*** Input Section Begins ***

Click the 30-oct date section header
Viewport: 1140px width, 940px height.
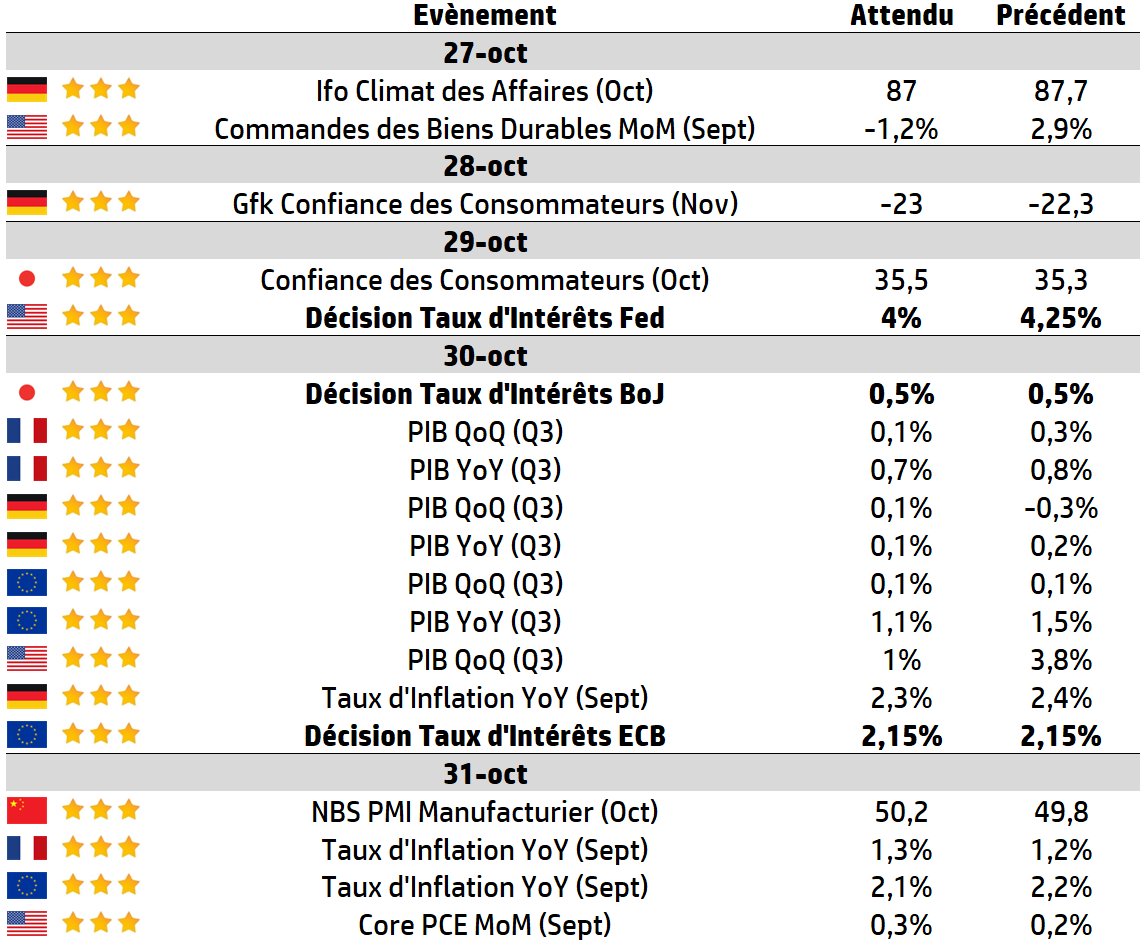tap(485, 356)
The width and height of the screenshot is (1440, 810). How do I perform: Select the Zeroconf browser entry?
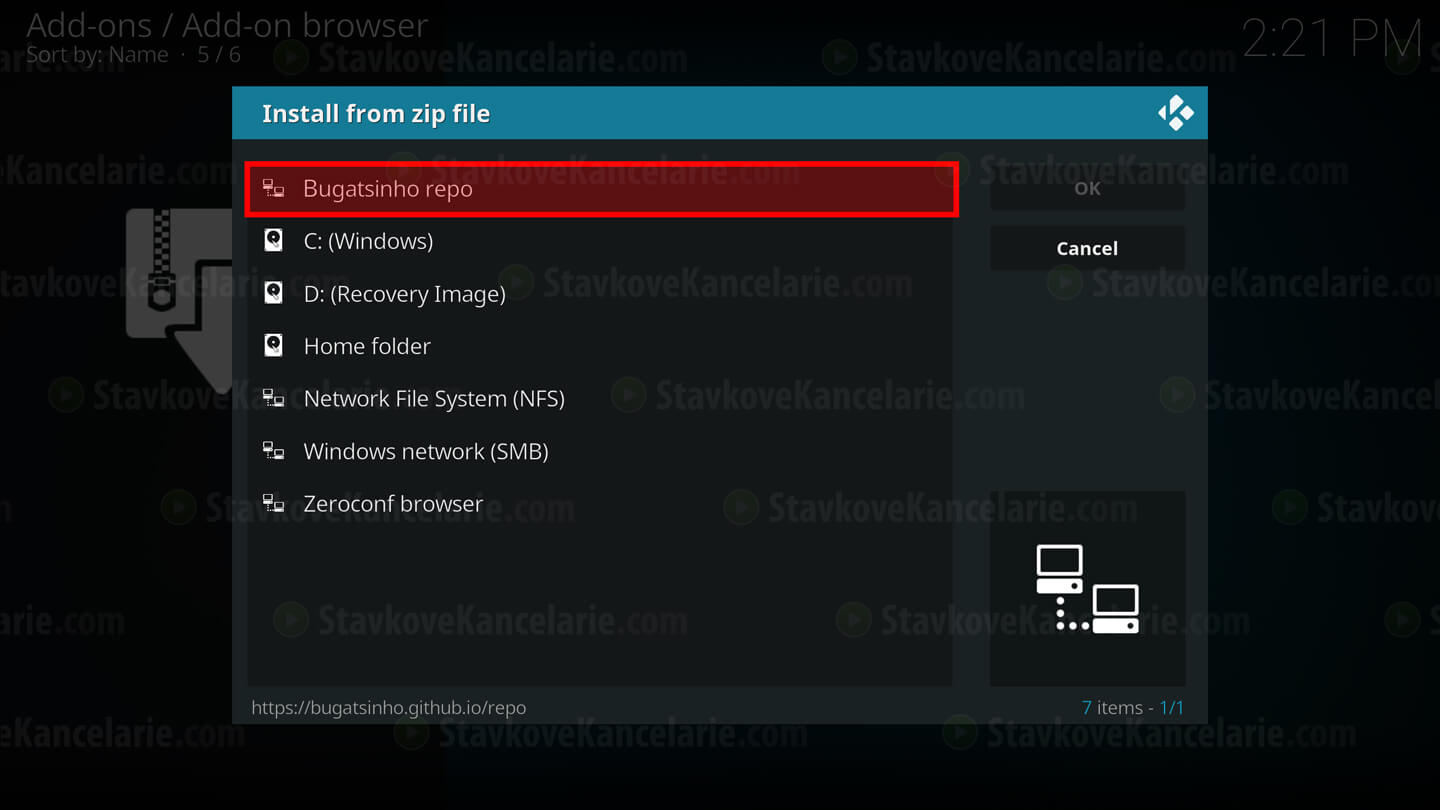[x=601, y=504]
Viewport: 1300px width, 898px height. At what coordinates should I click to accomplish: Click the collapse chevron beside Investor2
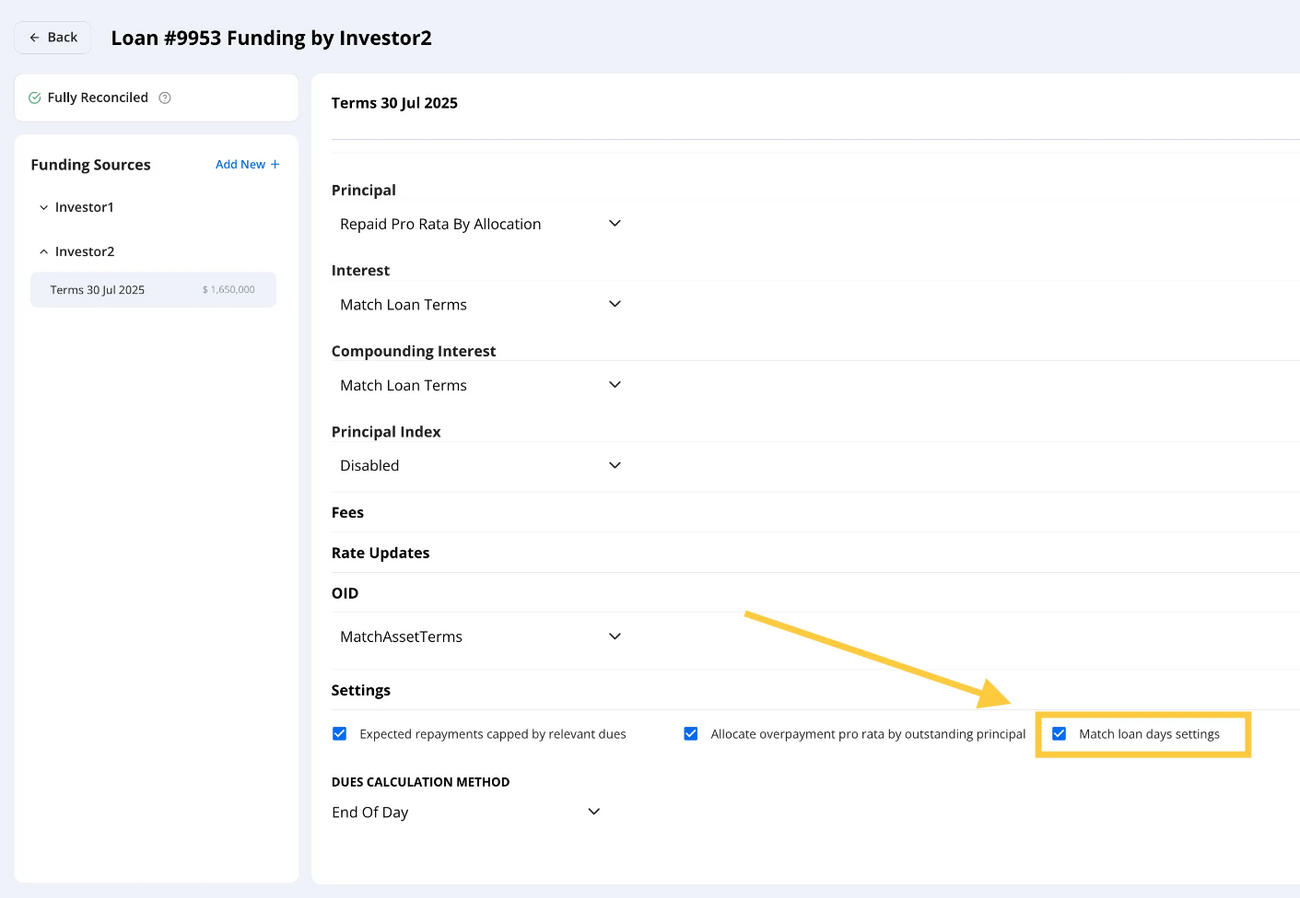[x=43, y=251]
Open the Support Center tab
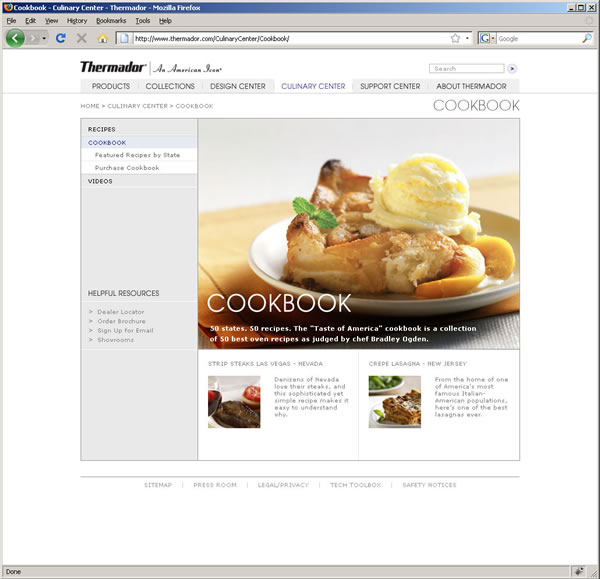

*** Input Section Ends ***

→ **Work instruction**
Can you quote exactly, and only, the lines from the one containing "The width and" through the last line of the records above, keeping both ends and leaving out any pictures?

→ **Problem solution**
The width and height of the screenshot is (1440, 810). How do I perform: Select the Zeroconf browser entry?
[x=601, y=504]
Viewport: 1300px width, 898px height. At what coordinates should I click to accomplish: Click the collapse chevron beside Investor2
[x=43, y=251]
Open the Support Center tab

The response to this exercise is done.